Schließlich wandte sich der Parnas wieder an den ganzen Rat. »Nun bekommen wir endlich Klarheit. Der Brief enthält wichtige Nachrichten. Hoffnungsfrohe, aber auch besorgniserregende. Deshalb habe ich nach euch schicken lassen. Habt Dank, dass ihr so schnell gekommen seid, und hört nun selbst, was uns die Gemeinde aus Speyer zu berichten hat.«

Der Parnas rollte das Blatt auseinander und las vor. »Liebe Brüder und Schwestern in Mainz! Bewegende Dinge sind geschehen bei uns in Speyer, von denen wir euch in Kenntnis setzen möchten. Elf Gemeindemitglieder haben wir verloren, und viele von uns wurden in schwere Glaubensnöte gebracht. Jedoch schenkte der Eine uns in seiner großen Güte Rettung zu guter Letzt. Aber lasst uns von unserem Geschick berichten, damit ihr Vorsorge treffen könnt.« Kalonymos blickte auf. Sorgenfalten durchzogen sein Gesicht. »Am Sabbat, dem achten Tag des Monats Ijjar, kam die schwere Prüfung des Herrn über uns. Schon seit dem Freitag lagerte das Heer der Unbeschnittenen in Zelten vor unserer Stadt und verbreitete großen Schrecken unter uns. Sie hefteten ein verwerfliches Zeichen, ein Kreuz, an ihre Kleider, sowohl Mann wie Frau, alle die sich bereitfanden, den Irrweg nach dem Grab ihres Messias zu ziehen, sodass die Männer, Frauen und Kinder zahlreicher waren als die Heuschrecken auf der Fläche des Erdbodens. Emicho von Flonheim – seine Gebeine mögen in einer eisernen Mühle zermalmt werden – führte das Heer an. Als sie nun auf ihrem Zuge durch die Städte kamen, in denen Juden wohnten, sprachen sie untereinander: ›Sehet, wir ziehen den weiten Weg, um das Haus der Schande aufzusuchen und uns an den Ismaeliten zu rächen, und siehe, hier wohnen unter uns Juden, deren Väter Christum unverschuldet umgebracht und gekreuzigt haben! So lasset zuerst an ihnen uns Rache nehmen und sie austilgen unter den Völkern, dass der Name Israel nicht mehr erwähnt werde; oder sie sollen unseresgleichen werden und zu unserem Glauben sich bekennen.‹«

Auf Mosches Stirn traten Zornesfalten. »Der Gekreuzigte, der gehängte Bastard, Verderben und Blut bringt er.«

Chaim verschloss die Augen. Musste Mosche solche Worte wählen? Auch ihm war die Vorstellung eines gekreuzigten Messias zutiefst fremd. Noch schlimmer war, dass sie den Nazarener zu einem Gott erhöht hatten. Durch nichts, was in den Schriften stand, war dies zu rechtfertigen. Aber was half es, den, welchen die Christen als ihren Heiland anbeteten, einen Bastard zu nennen? Insbesondere die Kinder schnappten so etwas gerne auf. Und dann verbreiteten sich solche Worte und stifteten Missgunst unter den Städtern.
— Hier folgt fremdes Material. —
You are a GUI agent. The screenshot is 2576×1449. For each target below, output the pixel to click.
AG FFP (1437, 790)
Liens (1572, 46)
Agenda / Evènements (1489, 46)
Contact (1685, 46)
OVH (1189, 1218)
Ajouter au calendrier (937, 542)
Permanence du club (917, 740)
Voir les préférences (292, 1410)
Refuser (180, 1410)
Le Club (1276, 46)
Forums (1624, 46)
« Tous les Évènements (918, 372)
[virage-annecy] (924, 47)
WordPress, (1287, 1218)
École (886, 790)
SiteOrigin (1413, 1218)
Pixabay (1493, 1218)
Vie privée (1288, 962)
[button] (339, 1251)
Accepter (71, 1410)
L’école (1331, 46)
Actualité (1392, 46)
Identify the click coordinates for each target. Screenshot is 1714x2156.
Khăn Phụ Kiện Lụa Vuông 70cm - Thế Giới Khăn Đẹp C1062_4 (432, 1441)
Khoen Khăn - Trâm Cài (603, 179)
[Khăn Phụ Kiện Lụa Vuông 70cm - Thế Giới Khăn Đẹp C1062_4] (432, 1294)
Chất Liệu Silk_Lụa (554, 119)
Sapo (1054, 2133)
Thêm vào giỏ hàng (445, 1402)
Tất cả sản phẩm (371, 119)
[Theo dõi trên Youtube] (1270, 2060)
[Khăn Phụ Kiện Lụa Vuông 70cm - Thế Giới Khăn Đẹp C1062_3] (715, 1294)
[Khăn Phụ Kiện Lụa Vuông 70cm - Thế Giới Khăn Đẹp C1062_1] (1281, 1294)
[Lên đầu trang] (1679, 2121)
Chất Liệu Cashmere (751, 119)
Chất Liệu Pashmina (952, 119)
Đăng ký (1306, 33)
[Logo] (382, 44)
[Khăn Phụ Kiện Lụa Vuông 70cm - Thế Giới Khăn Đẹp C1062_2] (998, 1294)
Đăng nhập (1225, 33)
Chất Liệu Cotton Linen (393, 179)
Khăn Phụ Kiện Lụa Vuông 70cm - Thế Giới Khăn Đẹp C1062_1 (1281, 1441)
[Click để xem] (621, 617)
»Speyer, das sind nur zwei Tagesreisen mit dem Schiff.« Schmuels Bemerkung unterbrach Chaims Gedanken. »Knapp vier Tage mit dem Pferd, sieben Tage zu Fuß.«

Kalonymos ben Meschullam fuhr fort: »Es wurden mehr von den Gottlosen jeden Tag, und sie trieben sich herum in der Stadt, dass es uns bange wurde. Unter der Führung Emichos, er soll auf ewig verflucht sein, wandten sie und einige der Städter sich gegen uns, töteten elf Menschen und zwangen viele, sich zu beschmutzen mit ihrem übel riechenden Wasser.«

»Elf Seelen ermordet in Speyer«, raunte Schmuel.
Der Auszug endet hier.